- _Try it_
Your output should be the lines of the data that follow, reproduced exactly from the first through the line bearing "Given: Click the number 1 shortcut badge".

(Records from a data source)
========================================================================

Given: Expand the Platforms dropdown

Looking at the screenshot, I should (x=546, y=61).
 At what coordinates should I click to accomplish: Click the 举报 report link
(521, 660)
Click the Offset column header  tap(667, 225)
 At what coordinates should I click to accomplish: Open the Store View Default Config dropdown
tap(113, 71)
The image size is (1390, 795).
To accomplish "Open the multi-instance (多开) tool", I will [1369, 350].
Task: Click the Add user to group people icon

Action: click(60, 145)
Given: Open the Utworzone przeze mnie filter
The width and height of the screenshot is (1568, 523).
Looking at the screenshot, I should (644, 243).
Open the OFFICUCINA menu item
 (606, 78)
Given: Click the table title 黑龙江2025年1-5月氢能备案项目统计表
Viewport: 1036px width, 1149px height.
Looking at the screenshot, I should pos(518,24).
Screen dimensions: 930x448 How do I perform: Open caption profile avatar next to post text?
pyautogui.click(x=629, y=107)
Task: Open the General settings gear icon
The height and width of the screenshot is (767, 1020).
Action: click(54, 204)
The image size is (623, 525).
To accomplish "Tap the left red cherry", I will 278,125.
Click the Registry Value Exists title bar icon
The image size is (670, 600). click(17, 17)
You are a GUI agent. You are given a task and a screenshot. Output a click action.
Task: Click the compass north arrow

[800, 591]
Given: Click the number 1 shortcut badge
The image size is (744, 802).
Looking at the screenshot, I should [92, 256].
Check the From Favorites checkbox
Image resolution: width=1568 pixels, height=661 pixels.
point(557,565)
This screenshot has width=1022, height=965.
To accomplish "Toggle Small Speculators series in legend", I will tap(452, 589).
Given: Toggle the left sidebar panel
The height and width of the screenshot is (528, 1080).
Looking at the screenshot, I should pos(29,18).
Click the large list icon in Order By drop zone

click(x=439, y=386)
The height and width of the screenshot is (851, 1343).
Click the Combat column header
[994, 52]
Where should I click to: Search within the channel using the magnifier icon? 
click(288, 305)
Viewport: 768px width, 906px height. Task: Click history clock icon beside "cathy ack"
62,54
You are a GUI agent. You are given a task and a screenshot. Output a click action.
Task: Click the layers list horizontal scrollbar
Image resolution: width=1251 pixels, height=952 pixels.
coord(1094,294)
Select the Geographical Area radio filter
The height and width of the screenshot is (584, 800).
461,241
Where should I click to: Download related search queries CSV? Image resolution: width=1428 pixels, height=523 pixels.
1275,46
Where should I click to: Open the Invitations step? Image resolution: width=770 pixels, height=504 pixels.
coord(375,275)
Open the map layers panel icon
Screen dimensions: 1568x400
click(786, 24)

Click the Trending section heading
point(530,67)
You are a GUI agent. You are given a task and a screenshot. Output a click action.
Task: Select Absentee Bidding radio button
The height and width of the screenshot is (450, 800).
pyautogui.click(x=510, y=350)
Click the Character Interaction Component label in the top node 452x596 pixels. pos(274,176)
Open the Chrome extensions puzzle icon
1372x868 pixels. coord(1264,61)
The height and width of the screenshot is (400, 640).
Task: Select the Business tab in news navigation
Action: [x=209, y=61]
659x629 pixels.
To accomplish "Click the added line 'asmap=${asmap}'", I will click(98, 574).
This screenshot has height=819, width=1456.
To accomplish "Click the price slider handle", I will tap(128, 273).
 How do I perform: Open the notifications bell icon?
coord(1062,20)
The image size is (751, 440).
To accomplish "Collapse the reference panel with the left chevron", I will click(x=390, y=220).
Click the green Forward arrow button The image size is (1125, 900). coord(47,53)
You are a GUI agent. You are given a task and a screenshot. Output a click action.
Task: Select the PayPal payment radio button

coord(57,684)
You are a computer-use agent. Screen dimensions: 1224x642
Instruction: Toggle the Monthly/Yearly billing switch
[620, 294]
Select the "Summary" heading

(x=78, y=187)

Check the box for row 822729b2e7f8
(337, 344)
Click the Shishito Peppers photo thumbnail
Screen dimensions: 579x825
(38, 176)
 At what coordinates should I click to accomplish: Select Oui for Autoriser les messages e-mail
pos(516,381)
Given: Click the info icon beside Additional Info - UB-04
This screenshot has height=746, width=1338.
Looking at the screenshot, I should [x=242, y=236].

========================================================================

- _Written answer_
Given: Expand the Platforms dropdown

Looking at the screenshot, I should (x=546, y=61).
 At what coordinates should I click to accomplish: Click the 举报 report link
(521, 660)
Click the Offset column header  tap(667, 225)
 At what coordinates should I click to accomplish: Open the Store View Default Config dropdown
tap(113, 71)
The image size is (1390, 795).
To accomplish "Open the multi-instance (多开) tool", I will [1369, 350].
Task: Click the Add user to group people icon

Action: click(60, 145)
Given: Open the Utworzone przeze mnie filter
The width and height of the screenshot is (1568, 523).
Looking at the screenshot, I should (644, 243).
Open the OFFICUCINA menu item
 (606, 78)
Given: Click the table title 黑龙江2025年1-5月氢能备案项目统计表
Viewport: 1036px width, 1149px height.
Looking at the screenshot, I should pos(518,24).
Screen dimensions: 930x448 How do I perform: Open caption profile avatar next to post text?
pyautogui.click(x=629, y=107)
Task: Open the General settings gear icon
The height and width of the screenshot is (767, 1020).
Action: click(54, 204)
The image size is (623, 525).
To accomplish "Tap the left red cherry", I will 278,125.
Click the Registry Value Exists title bar icon
The image size is (670, 600). click(17, 17)
You are a GUI agent. You are given a task and a screenshot. Output a click action.
Task: Click the compass north arrow

[800, 591]
Given: Click the number 1 shortcut badge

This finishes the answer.